The Importance of Bleed

What does it mean when we ask for bleed on a print job?  Bleed elements are any shapes, rules or images that should extend beyond the page boundary, and bleed area is the extra space around the page to accommodate these elements.

To someone not familiar with the printing industry, bleed might not make any sense and seem like a nuisance. If my job is 8.5 x 11, why can’t my PDF be 8.5 x 11?

Here are the facts. If you have graphic objects that extend all the way to the edge of the page, and the PDF size matches the page (Trim Box) size, we can certainly print that file, all day and every day. The problems start when we reach the trimming stage in our bindery department.

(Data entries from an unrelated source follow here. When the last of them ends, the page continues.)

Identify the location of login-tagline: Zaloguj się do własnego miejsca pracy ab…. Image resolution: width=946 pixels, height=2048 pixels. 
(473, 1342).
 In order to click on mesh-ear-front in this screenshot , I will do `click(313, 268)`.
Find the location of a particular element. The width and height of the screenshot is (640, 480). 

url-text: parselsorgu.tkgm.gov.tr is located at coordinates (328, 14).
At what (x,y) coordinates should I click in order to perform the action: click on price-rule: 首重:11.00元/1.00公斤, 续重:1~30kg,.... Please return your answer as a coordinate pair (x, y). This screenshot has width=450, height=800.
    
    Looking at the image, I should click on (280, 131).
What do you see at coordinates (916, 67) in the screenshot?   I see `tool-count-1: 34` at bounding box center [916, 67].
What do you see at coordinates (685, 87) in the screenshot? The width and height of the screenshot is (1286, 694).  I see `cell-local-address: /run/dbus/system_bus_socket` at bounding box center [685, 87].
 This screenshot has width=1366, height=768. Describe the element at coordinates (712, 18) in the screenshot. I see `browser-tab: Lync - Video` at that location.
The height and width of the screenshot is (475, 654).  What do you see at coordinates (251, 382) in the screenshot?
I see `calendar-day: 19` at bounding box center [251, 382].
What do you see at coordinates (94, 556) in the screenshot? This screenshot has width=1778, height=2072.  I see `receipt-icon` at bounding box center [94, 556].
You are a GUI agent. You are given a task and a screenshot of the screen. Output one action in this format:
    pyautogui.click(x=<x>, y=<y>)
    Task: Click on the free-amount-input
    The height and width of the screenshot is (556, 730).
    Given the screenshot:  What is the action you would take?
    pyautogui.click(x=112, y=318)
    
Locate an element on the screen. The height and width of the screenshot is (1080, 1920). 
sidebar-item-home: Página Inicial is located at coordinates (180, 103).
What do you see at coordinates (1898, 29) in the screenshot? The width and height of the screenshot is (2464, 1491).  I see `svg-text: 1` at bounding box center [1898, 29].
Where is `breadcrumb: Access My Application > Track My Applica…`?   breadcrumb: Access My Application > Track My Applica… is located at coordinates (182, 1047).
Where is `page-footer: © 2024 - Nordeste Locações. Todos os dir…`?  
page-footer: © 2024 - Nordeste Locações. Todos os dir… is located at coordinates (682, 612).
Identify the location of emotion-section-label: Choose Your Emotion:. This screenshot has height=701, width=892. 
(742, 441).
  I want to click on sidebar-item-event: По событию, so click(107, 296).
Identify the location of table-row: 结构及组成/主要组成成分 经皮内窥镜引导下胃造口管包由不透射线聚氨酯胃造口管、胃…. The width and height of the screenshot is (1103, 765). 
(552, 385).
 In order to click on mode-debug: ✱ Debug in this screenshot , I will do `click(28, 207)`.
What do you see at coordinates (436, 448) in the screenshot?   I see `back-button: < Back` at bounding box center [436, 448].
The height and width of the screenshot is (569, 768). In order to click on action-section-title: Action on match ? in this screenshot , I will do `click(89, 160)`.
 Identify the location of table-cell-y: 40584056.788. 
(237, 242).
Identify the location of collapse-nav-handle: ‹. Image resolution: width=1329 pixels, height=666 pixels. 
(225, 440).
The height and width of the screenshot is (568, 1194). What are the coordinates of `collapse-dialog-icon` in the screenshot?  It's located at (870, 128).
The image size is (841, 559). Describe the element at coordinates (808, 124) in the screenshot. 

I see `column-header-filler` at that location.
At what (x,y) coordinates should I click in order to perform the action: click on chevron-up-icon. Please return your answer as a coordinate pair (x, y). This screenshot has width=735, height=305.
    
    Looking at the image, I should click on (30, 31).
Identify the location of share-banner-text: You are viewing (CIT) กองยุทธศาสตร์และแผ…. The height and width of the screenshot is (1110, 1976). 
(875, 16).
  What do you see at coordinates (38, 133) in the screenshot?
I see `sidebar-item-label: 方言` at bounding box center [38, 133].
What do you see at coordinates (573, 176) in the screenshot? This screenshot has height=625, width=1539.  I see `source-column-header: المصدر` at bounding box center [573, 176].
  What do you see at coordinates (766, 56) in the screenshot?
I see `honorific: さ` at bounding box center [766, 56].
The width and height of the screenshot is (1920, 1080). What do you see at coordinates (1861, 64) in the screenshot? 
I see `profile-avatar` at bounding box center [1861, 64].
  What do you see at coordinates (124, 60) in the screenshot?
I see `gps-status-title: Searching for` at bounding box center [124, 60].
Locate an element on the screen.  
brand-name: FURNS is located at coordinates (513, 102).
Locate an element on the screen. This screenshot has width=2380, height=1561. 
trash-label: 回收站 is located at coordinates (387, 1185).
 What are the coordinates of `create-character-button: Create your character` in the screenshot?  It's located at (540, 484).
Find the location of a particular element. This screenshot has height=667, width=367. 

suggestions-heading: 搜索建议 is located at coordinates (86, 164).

We can cut that 8.5 x 11 flyer right along the edges. But the cutting process is not perfect.  Invariably, you will have a tiny sliver of white paper leaking through on at least one edge. We could continue cutting your flyer – white paper is just as easy to cut as paper with ink on it. But the end product is unsightly, and it looks like we didn’t do our job properly.

That’s the last thing we want. So to remedy this issue, we are proactive. If you give us a file that requires bleed, but no bleed exists on the PDF page, you can expect us to contact you to request the bleed.

We know – this is an aggravation. You already created your PDF. You might want to say, just deal with it –make it work somehow! Trim the job a little smaller, or enlarge the PDF page. But you must understand that these are not solutions. When we do these things, we will probably encounter a host of other problems. Items within the trim area that are close to the trim might end up falling off the edge. Then you must consider the time factor –our prepress department trying to doctor in bleed, or the knife operator cutting small stacks to keep those white edges from cropping up.

So please – give us the bleed we need! The industry standard in 1/8 of an inch –0.125” in decimal format. If you work in picas and points, this amount equals 9 points. This image shows how to set the bleed area in Adobe InDesign (a popular application for desktop publishing), under File: Document Setup:

InDesign Bleed Settings


Once this is set, you must also make certain that any items that reach the page edge are extended to the bleed edge. In InDesign, you can see this bleed edge very easily by Choosing View: Screen Mode: Normal, and then View: Grids and Guides: Show Guides. The bleed edge is usually a red frame outside the page boundary. You can also choose View: Screen Mode: Bleed. In this mode, the bleed is shown as a white space around the page edge, with objects beyond the bleed hidden and the pasteboard colored gray by default.

Another item worth mentioning, along with bleed – if you have something very close to the trim that is NOT supposed to bleed (such as a line of text), it's a good idea to move it at least 1/8 inch inside and away from the page edge.

Now we come to the final stumbling block, and the most common mistake of all. Even though all of the bleed has been added correctly, it doesn't end up in the PDF output. To ensure that the bleed is included in the PDF, make certain to set the bleed in the InDesign PDF Export dialog box:

PDF Export Bleed Settings

And remember –marks are unnecessary! Many designers mistakenly think that marks are helpful. But we will not use your marks – we end up throwing those away and adding new ones. If you must include marks for your own benefit, please mark certain that the marks are offset 0.125”, so that they live outside of the bleed area.

And yes – with bleed added, your PDF will look a little goofy. It doesn’t look like the  finished job with all of the extra stuff around the edges, and it certainly can’t serve as a proof. That IS a problem. Our suggestion is – using Acrobat Professional, if you have it – to go to Preferences, Page Display:

Acrobat Display Preferences

Then Enable “Show Art, Trim & Bleed Boxes”.

The PDF page will remain oversized, but at least you will see a colored rule that represents the final trim size of the job. Maybe one day, Adobe will add an Acrobat feature that actually hides the bleed –similar to Preview mode in InDesign. But as things stand, we have to live with the extra clutter around the edges.

And what about crossovers in booklets? I don’t need bleed in the spine area of a saddlestitch book, you say. Plus, I want to see my crossover images in my PDF.

You can! We encourage you to go to your Resource Center and download our settings and instructions for PDF Export from InDesign. If you have an InDesign booklet document with Facing Pages enabled, go to File: Document Setup and unlock the bleed constraints. Then set the Inside Bleed to 0, but maintain the bleed around the other three edges:

In Acrobat, you can view the PDF in two page readers spreads. Under View: Page Display, select Two Page View, and enable Show Cover Page in Two Page View. When you do this, you will see your seamless crossover images.

Remember – in your document, please leave the booklet in reader’s spreads! We are the ones that will build your printer’s spreads. If you make printer’s spreads, you do a lot more harm than good. We won’t be able to paginate your job properly, or preview any crossover elements.

A final word: when you give us your PDF with the bleed area included, and bleed elements extended through this bleed area, please remember – we are saying thank you, every time! Lack of bleed is the number one problem with PDF files we receive. When we work our way past this issue, your job’s production will be much faster and easier, and the edges will look the way they were meant to look.